PAGE →
──────────
Site index · List index
Message view « Date » · « Thread »
Top « Date » · « Thread »
From Justin Workman <justinjwork...@gmail.com>
Subject Re: hdfs.idleTime
Date Fri, 13 Jan 2017 21:14:32 GMT
I'll try  debug again. The output /regex seems to be fine, but I never see a call to close/rename
the last files in each directory until flume shuts down or restarts. 

I would expect to see this call when the idleTimeout value is reached. 

Sent from my iPhone

> On Jan 13, 2017, at 2:05 PM, iain wright <iainwrig@gmail.com> wrote:
> 
> Might be worth trying the debug output (I forget exact sink name) to just log the headers
being attached to events after the interceptor to validate the regex is working correctly,
and for all events. 
> 
> I setup this exact config at previous company so I know it works. 
> 
> I also remember needing to escape the regex in an odd way due to how java was loading/parsing
the config 
> 
> Best,
> Iain
> 
> Sent from my iPhone
> 
>> On Jan 13, 2017, at 12:00 PM, Justin Workman <justinjworkman@gmail.com> wrote:
>> 
>> Absolutey, see below. Just to reiterate, when using the timestamp interceptor values
to build the output path based on timestamp in the flume header, things roll correct. The
files also roll just fine base on file size as well. However when using the regex_interceptor
to get the actual events timestamp to use in the output path, the last file in each directory
does not ever rename/close until flume is restarted.
──────────
DATASET EXCERPTS →
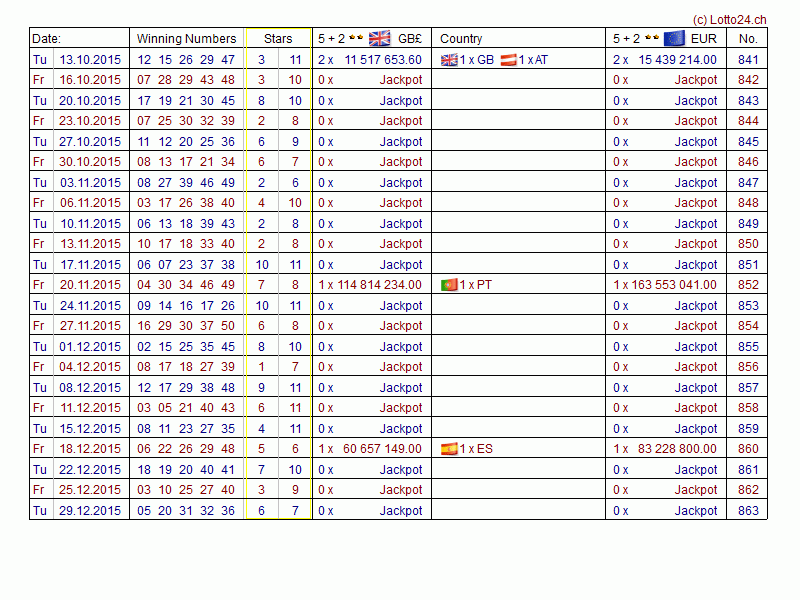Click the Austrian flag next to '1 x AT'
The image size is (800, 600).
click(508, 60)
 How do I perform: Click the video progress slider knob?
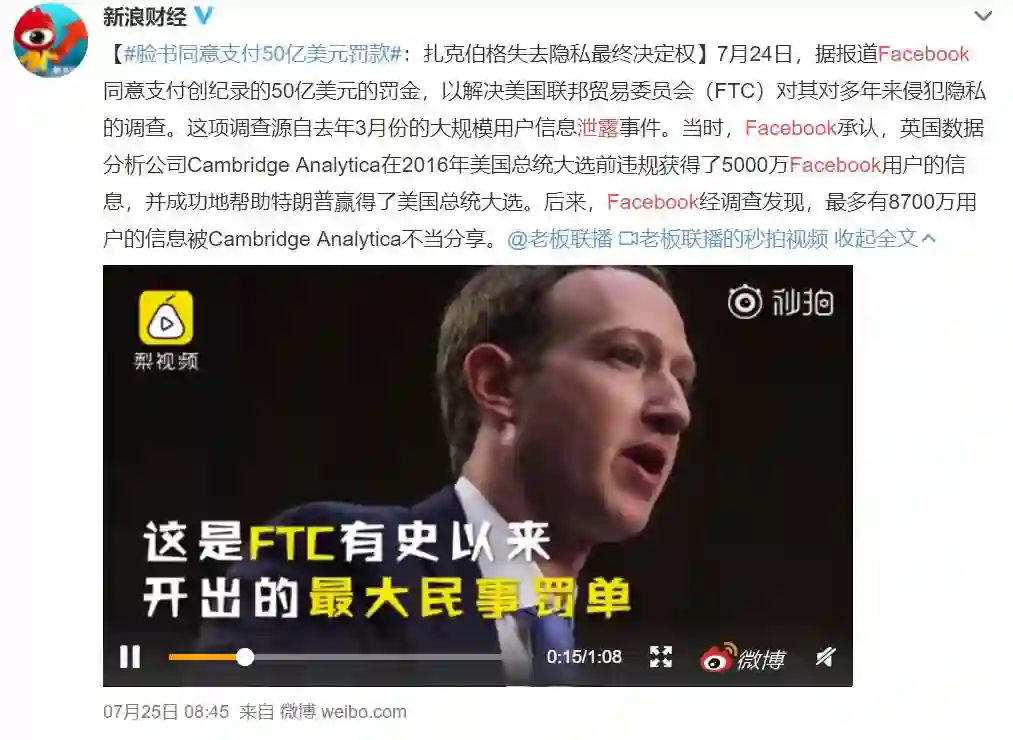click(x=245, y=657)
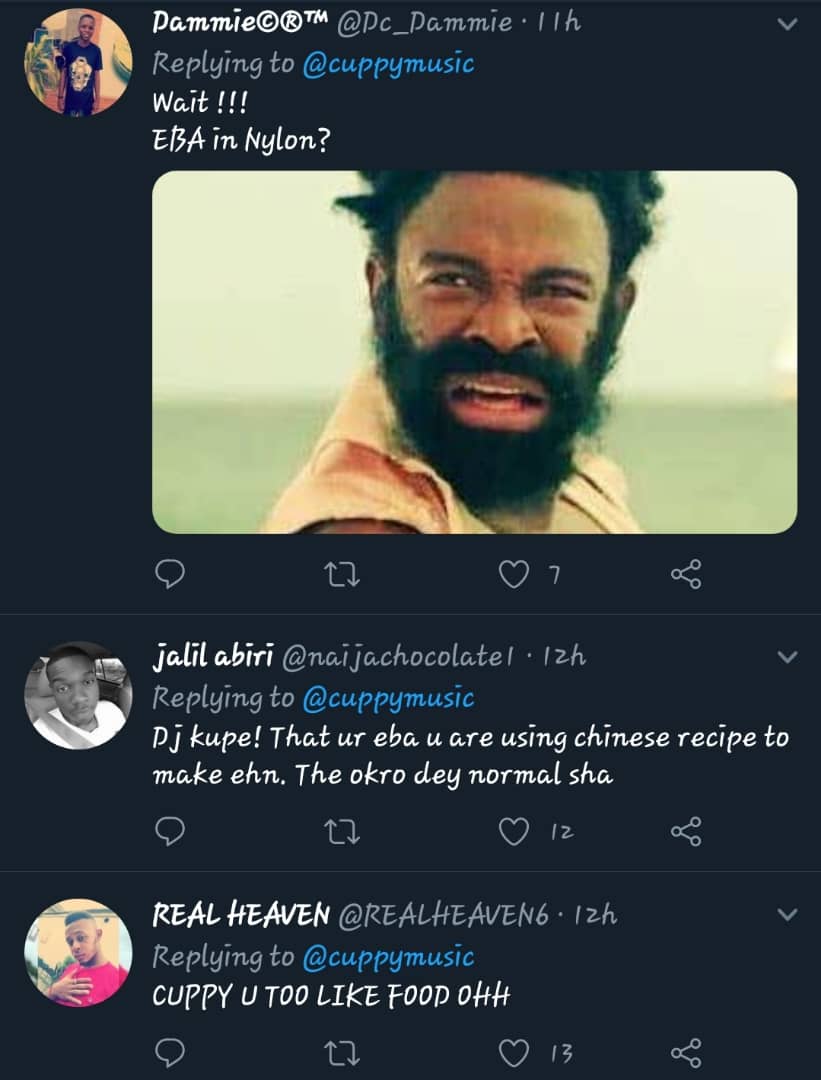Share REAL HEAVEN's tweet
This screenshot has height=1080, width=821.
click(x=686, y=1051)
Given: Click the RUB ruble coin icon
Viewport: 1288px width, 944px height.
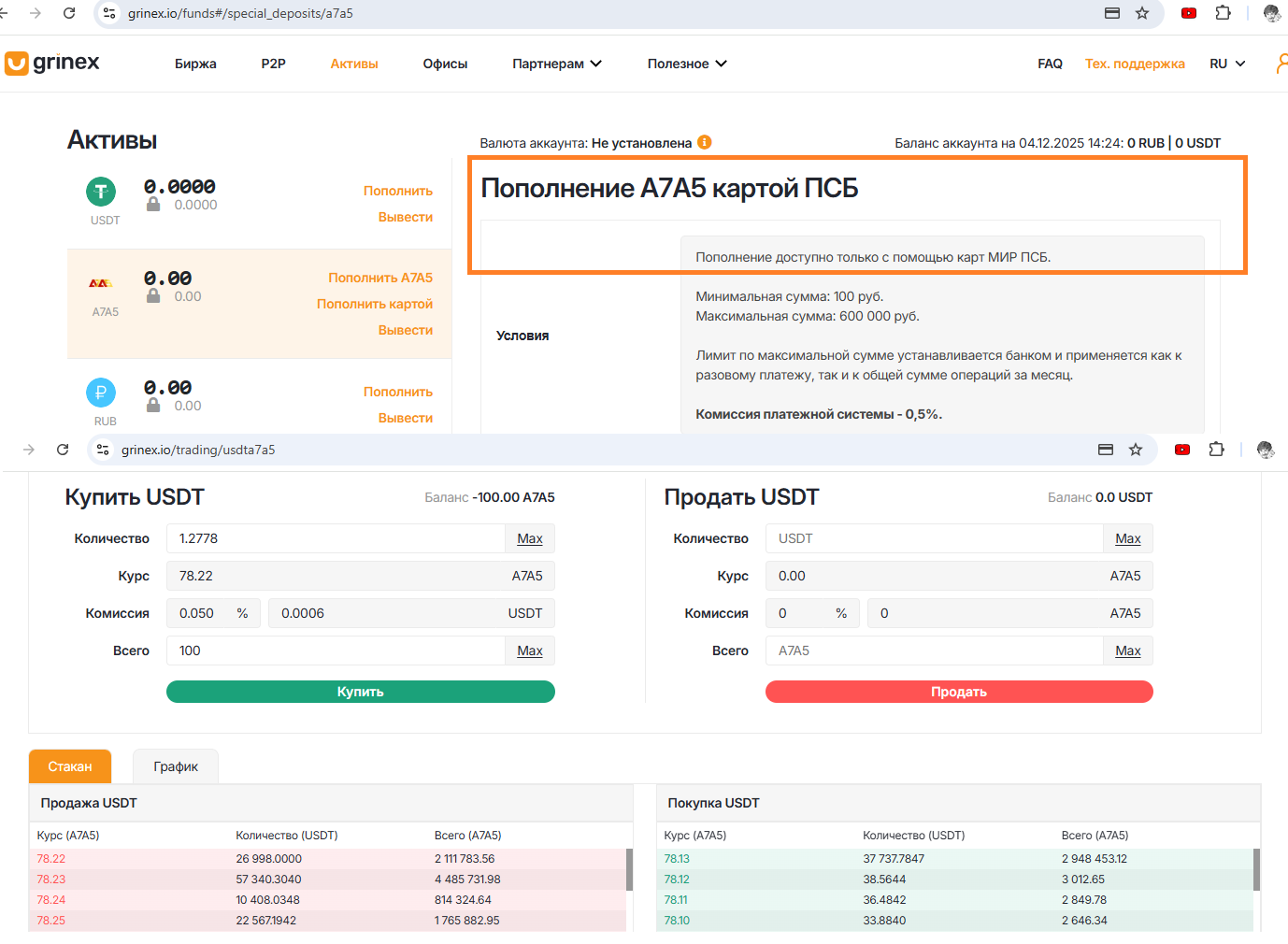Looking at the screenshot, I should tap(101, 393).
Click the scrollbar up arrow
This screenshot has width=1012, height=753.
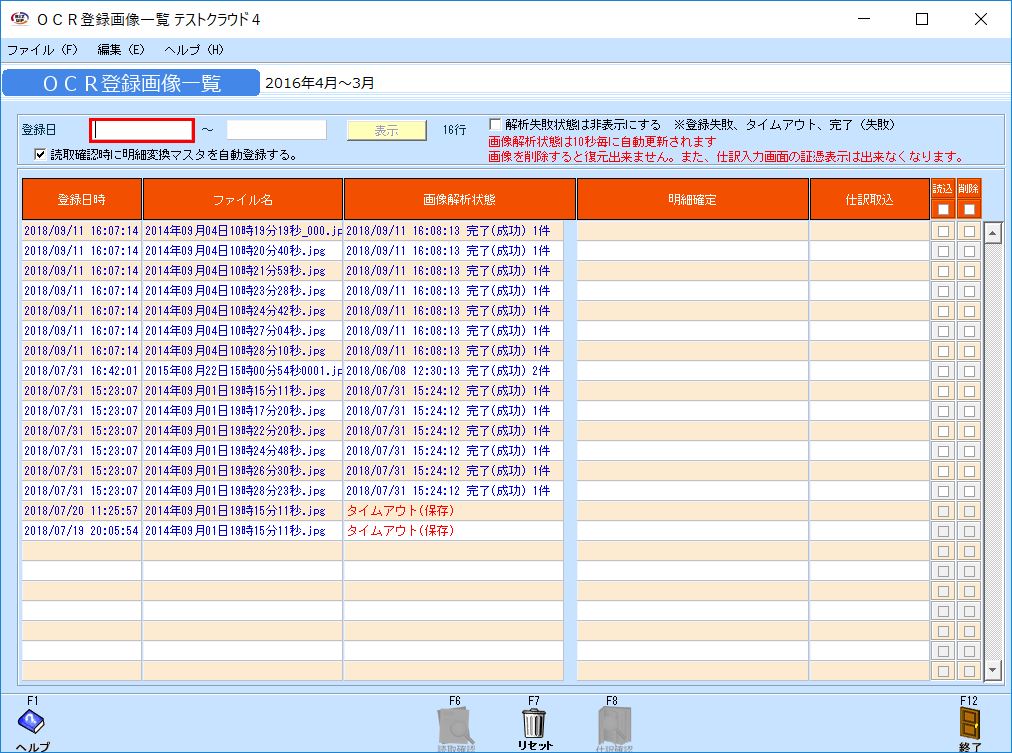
──────────
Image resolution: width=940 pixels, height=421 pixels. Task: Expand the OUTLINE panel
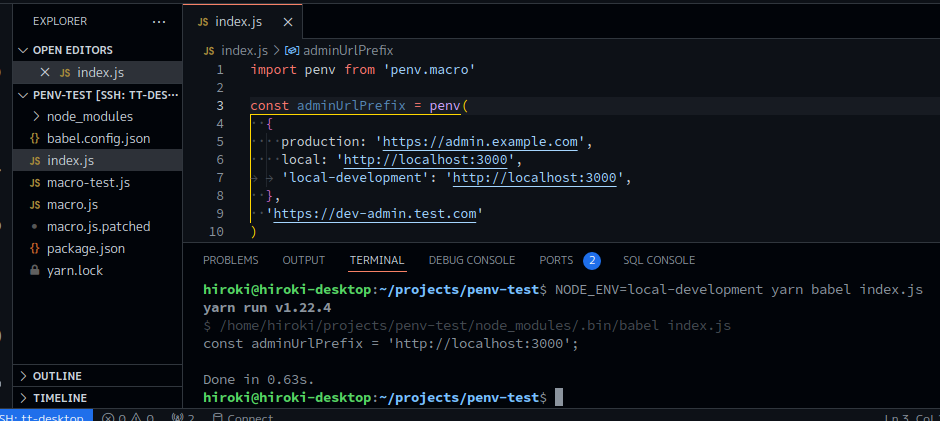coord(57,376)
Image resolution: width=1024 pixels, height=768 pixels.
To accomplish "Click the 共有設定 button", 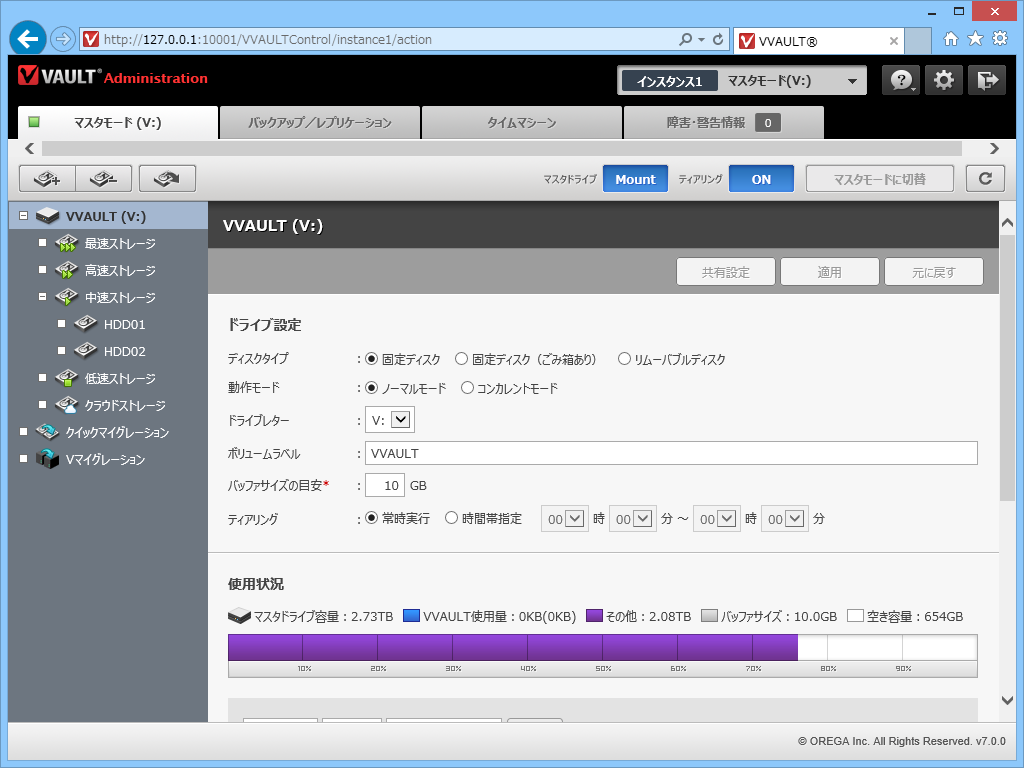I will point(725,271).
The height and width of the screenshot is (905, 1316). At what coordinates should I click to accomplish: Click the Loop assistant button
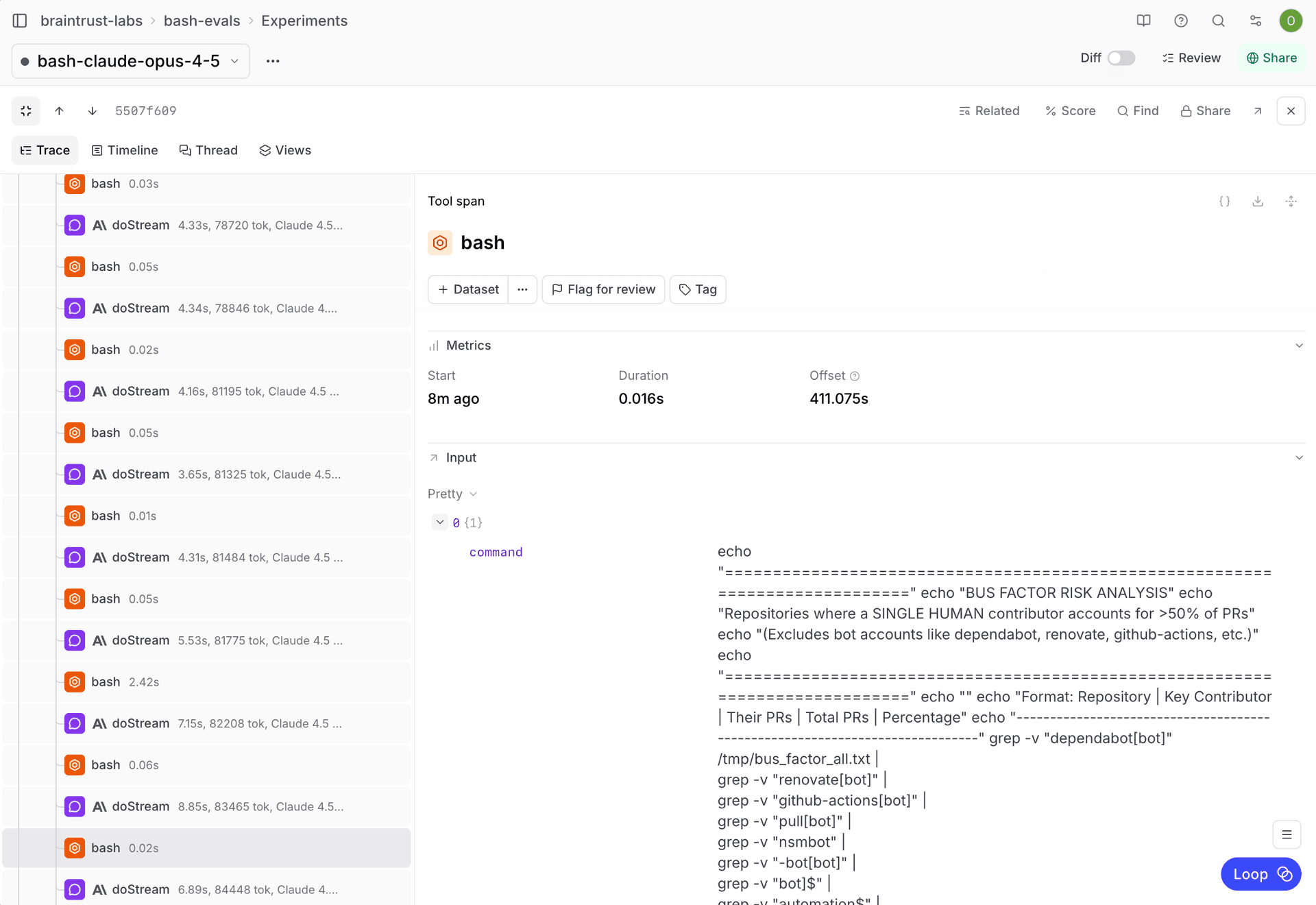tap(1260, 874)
──────────
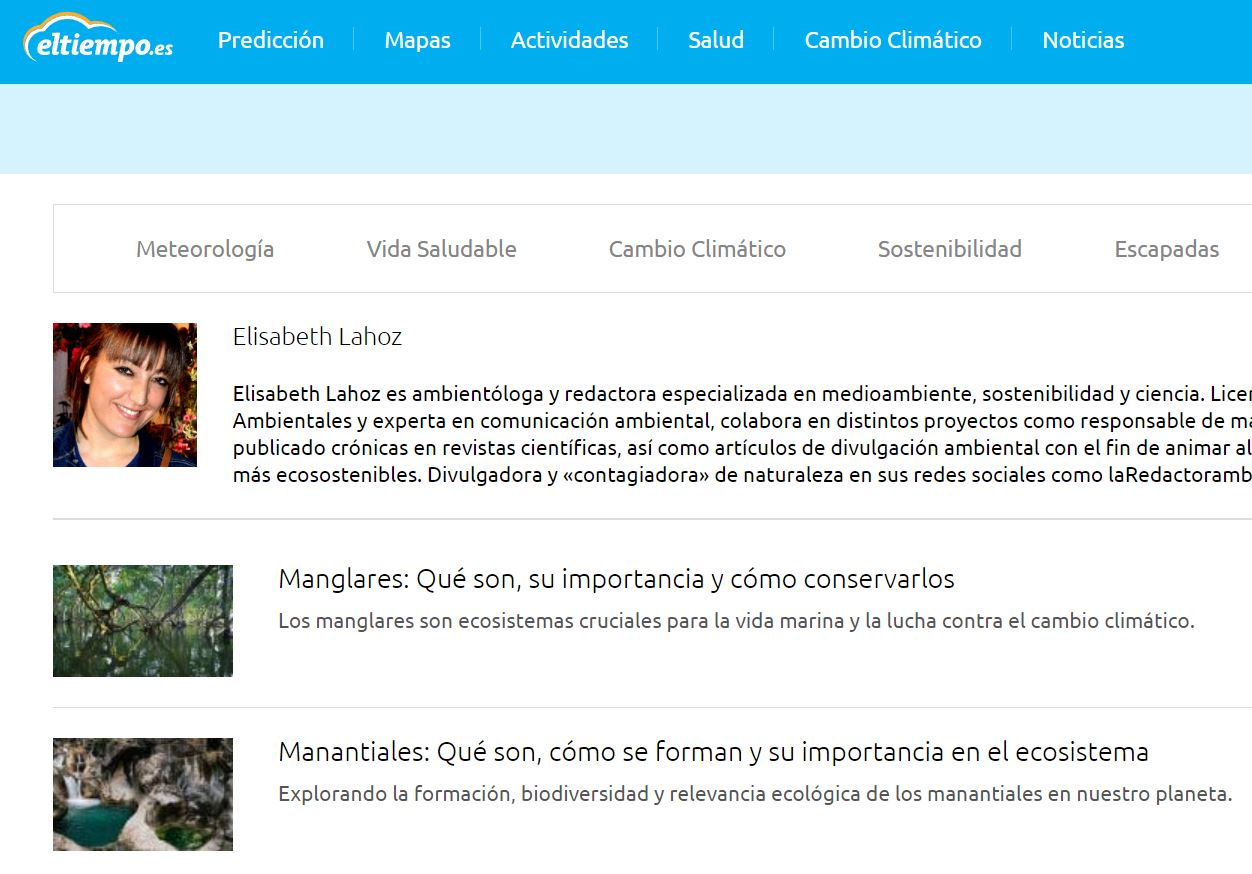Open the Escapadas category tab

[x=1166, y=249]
──────────
YOUR TASK → Retype the mailing-list message from "From Justin Workman" up to and including "value is reached.". The rows come from a different source than the mailing-list message.

EXPECTED OUTPUT →
From Justin Workman <justinjwork...@gmail.com>
Subject Re: hdfs.idleTime
Date Fri, 13 Jan 2017 21:14:32 GMT
I'll try  debug again. The output /regex seems to be fine, but I never see a call to close/rename
the last files in each directory until flume shuts down or restarts. 

I would expect to see this call when the idleTimeout value is reached.